# [Provided text]
☆ ☆ ☆ ☆ ☆ ☆ ☆

Research Article: Development and Application of an eDNA Method to Detect the Critically Endangered Trinidad Golden Tree Frog (Phytotriades auratus) in Bromeliad Phytotelmata

Date Published: February 15, 2017

Publisher: Public Library of Science

Author(s): Sarah Brozio, Chloe Manson, Eleanor Gourevitch, Thomas J. Burns, Mark S. Greener, J. Roger Downie, Paul A. Hoskisson, Hideyuki Doi.


The use of environmental DNA (eDNA) to monitor rare and elusive species has great potential for conservation biology. Traditional surveying methods can be time-consuming, labour-intensive, subject to error or can be invasive and potentially damaging to habitat. The Trinidad golden treefrog (Phytotriades auratus) is one such species that would benefit from such an approach. This species inhabits the giant bromeliad (Glomeropitcairnia erectiflora) on two peaks on the Caribbean island of Trinidad. Traditional survey methods for this species have required the destruction of the giant bromeliad, which is the only known habitat of this frog. Here we described the development of an eDNA PCR-based assay that uses water drawn from the water-filled phytotelmata of the giant bromeliad along with the use of a synthetic DNA positive control that can be easily amplified in the bacterium Escherichia coli. The assay can detect to a DNA concentration of 1.4ng. Sampling of 142 bromeliads using this method revealed 9% were positive for P. auratus DNA. These data suggest that eDNA methods also have great potential for revealing the presence of elusive species in arboreal habitats.

☆ ☆ ☆ ☆ ☆ ☆ ☆

# [Provided data]
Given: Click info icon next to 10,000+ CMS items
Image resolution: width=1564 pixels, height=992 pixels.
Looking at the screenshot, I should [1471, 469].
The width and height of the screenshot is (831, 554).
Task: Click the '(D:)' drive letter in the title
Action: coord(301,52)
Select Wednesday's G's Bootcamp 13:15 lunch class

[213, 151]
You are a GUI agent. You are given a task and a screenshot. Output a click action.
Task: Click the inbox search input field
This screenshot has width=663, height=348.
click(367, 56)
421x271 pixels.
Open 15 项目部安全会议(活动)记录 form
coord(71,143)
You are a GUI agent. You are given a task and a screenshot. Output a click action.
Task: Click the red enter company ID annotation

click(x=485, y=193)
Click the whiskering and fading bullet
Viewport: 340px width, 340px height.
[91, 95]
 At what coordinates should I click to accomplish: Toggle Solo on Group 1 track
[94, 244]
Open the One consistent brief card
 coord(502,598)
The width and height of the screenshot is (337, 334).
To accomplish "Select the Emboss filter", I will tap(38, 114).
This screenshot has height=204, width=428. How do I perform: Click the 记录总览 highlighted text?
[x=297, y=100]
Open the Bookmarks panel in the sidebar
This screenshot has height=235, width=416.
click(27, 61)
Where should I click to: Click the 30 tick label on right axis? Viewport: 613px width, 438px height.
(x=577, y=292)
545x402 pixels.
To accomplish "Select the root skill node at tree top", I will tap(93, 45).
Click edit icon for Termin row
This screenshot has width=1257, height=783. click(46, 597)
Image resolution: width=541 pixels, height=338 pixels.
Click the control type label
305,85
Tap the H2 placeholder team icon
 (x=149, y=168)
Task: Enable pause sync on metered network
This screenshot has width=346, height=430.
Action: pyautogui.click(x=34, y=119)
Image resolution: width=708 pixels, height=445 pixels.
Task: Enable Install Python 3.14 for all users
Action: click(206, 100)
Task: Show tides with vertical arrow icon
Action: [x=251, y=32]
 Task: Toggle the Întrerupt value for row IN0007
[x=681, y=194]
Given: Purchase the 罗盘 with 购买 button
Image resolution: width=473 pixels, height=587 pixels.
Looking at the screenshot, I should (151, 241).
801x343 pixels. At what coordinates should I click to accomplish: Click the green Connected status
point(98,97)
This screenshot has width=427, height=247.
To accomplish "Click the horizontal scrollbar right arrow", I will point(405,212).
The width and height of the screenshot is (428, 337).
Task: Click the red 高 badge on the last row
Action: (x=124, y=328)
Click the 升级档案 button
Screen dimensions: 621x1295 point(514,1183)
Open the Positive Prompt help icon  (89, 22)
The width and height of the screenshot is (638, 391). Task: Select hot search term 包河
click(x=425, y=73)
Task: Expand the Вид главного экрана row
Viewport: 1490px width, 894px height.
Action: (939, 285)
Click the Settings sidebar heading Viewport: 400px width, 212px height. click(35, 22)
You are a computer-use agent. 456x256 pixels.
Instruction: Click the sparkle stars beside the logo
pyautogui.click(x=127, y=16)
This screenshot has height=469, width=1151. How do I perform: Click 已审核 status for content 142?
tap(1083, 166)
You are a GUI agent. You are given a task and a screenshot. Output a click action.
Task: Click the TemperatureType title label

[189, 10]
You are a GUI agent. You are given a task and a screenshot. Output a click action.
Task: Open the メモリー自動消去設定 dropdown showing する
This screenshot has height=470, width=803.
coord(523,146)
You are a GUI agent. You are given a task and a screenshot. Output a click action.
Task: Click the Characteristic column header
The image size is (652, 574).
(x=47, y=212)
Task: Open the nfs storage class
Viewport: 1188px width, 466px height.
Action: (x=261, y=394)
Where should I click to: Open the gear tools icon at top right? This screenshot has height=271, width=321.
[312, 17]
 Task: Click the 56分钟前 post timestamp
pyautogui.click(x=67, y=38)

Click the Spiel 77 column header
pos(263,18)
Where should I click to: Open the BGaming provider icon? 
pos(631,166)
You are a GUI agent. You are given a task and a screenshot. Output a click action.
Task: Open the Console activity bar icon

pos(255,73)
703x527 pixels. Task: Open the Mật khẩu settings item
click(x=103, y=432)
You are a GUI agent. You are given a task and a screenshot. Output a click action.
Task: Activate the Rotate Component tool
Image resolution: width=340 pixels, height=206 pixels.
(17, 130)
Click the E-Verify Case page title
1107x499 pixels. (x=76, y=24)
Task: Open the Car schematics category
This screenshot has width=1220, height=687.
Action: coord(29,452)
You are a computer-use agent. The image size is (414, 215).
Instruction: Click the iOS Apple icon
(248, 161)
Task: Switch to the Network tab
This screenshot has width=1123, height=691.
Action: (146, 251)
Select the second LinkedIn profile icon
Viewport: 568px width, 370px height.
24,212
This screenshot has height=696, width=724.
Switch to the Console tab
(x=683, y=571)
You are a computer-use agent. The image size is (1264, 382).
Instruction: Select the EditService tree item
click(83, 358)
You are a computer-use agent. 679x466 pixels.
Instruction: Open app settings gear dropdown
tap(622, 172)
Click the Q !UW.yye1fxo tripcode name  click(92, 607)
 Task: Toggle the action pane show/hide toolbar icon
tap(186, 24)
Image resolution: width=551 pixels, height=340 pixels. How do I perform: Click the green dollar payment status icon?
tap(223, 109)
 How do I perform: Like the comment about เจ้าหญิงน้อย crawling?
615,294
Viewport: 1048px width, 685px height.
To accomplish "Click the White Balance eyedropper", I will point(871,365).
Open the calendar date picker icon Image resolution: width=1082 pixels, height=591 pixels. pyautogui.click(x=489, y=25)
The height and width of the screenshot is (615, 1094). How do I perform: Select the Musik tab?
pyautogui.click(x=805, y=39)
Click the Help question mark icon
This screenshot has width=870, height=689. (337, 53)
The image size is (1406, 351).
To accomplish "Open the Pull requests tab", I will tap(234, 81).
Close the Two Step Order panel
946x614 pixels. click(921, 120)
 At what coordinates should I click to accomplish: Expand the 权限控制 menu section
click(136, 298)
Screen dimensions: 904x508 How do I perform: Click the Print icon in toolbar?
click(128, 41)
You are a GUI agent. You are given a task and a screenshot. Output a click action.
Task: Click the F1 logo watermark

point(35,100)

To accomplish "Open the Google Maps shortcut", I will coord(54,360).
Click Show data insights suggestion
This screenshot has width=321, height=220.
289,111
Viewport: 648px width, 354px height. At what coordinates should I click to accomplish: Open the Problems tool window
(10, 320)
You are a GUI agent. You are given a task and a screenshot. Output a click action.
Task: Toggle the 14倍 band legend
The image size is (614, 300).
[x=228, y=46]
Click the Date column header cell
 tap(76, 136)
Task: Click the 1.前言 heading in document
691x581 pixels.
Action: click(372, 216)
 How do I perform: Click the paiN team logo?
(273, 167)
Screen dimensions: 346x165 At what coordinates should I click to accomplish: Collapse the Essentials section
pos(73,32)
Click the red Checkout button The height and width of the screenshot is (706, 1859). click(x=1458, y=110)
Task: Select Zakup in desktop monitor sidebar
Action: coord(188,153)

☆ ☆ ☆ ☆ ☆ ☆ ☆

# [Problems to solve]
(1) Duplicate the eDNA frog article's text, everything from "Date Published: February" down to "Hoskisson, Hideyuki Doi.".
(2) Finish out the next part of the Trinidad golden tree frog eDNA article, picking up after its last sentence.

# [Per-task outputs]
(1)
Date Published: February 15, 2017

Publisher: Public Library of Science

Author(s): Sarah Brozio, Chloe Manson, Eleanor Gourevitch, Thomas J. Burns, Mark S. Greener, J. Roger Downie, Paul A. Hoskisson, Hideyuki Doi.

(2)
Partial Text

The extraction and identification of DNA from environmental samples has recently shown great potential for the monitoring of endangered and elusive species[1,2]. Traditional surveying methods in zoology for the determination of a particular species are generally time consuming, highly labour-intensive and vulnerable to observer error[1]. Complementary approaches to identify elusive or rare species have been sought for a long period to aid in surveying. Environmental DNA (eDNA) is nuclear or mitochondrial DNA that is released from an organism in to the environment. The analysis of eDNA has shown great potential in the field of conservation biology over a range of habitats [1–4]. Sources of eDNA include faeces, mucous, gametes, shed skin and carcasses and as such can report on the presence of a given species in a habitat, thus finding application in a range of ecological studies [1]. In aquatic environments eDNA is dispersed within the water and can persist for between one and 21 days depending on the prevailing environmental conditions and has successfully been used in invasive species monitoring[5], disease monitoring [6] and amphibian conservation monitoring [3].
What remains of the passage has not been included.